### Assignment
Reproduce the records below in their entirety, exactly as shown.

### Supplied material

::::

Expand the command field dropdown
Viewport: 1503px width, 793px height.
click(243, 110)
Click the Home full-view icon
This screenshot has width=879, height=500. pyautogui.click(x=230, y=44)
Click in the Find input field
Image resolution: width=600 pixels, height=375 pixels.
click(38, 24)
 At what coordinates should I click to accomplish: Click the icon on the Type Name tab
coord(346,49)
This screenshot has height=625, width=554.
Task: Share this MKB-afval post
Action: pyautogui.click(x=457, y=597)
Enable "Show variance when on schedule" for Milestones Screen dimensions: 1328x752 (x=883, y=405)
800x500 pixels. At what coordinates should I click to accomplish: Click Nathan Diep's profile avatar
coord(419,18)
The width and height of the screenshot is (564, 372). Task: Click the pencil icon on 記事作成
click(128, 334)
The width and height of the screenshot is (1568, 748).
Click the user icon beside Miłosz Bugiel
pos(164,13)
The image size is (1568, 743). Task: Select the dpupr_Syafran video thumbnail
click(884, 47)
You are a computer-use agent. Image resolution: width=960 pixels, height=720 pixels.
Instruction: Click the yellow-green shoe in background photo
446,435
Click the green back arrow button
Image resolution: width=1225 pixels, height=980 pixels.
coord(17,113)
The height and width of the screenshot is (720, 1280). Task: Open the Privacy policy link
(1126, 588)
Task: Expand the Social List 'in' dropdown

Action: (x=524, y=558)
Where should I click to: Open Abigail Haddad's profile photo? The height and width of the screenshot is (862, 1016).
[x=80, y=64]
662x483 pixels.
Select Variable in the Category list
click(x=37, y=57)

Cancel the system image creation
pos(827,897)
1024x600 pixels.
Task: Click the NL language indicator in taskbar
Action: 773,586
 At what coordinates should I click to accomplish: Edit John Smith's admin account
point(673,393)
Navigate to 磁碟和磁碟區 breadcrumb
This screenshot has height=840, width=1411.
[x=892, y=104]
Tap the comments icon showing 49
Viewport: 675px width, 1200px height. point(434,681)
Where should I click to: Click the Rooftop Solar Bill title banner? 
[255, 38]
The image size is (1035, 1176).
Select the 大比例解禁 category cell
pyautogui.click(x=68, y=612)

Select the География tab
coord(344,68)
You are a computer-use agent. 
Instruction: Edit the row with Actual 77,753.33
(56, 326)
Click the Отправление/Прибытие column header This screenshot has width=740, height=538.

::::

### Response for this exercise
Expand the command field dropdown
Viewport: 1503px width, 793px height.
click(243, 110)
Click the Home full-view icon
This screenshot has width=879, height=500. pyautogui.click(x=230, y=44)
Click in the Find input field
Image resolution: width=600 pixels, height=375 pixels.
click(38, 24)
 At what coordinates should I click to accomplish: Click the icon on the Type Name tab
coord(346,49)
This screenshot has height=625, width=554.
Task: Share this MKB-afval post
Action: pyautogui.click(x=457, y=597)
Enable "Show variance when on schedule" for Milestones Screen dimensions: 1328x752 (x=883, y=405)
800x500 pixels. At what coordinates should I click to accomplish: Click Nathan Diep's profile avatar
coord(419,18)
The width and height of the screenshot is (564, 372). Task: Click the pencil icon on 記事作成
click(128, 334)
The width and height of the screenshot is (1568, 748).
Click the user icon beside Miłosz Bugiel
pos(164,13)
The image size is (1568, 743). Task: Select the dpupr_Syafran video thumbnail
click(884, 47)
You are a computer-use agent. Image resolution: width=960 pixels, height=720 pixels.
Instruction: Click the yellow-green shoe in background photo
446,435
Click the green back arrow button
Image resolution: width=1225 pixels, height=980 pixels.
coord(17,113)
The height and width of the screenshot is (720, 1280). Task: Open the Privacy policy link
(1126, 588)
Task: Expand the Social List 'in' dropdown

Action: (x=524, y=558)
Where should I click to: Open Abigail Haddad's profile photo? The height and width of the screenshot is (862, 1016).
[x=80, y=64]
662x483 pixels.
Select Variable in the Category list
click(x=37, y=57)

Cancel the system image creation
pos(827,897)
1024x600 pixels.
Task: Click the NL language indicator in taskbar
Action: 773,586
 At what coordinates should I click to accomplish: Edit John Smith's admin account
point(673,393)
Navigate to 磁碟和磁碟區 breadcrumb
This screenshot has height=840, width=1411.
[x=892, y=104]
Tap the comments icon showing 49
Viewport: 675px width, 1200px height. point(434,681)
Where should I click to: Click the Rooftop Solar Bill title banner? 
[255, 38]
The image size is (1035, 1176).
Select the 大比例解禁 category cell
pyautogui.click(x=68, y=612)

Select the География tab
coord(344,68)
You are a computer-use agent. 
Instruction: Edit the row with Actual 77,753.33
(56, 326)
Click the Отправление/Прибытие column header This screenshot has width=740, height=538.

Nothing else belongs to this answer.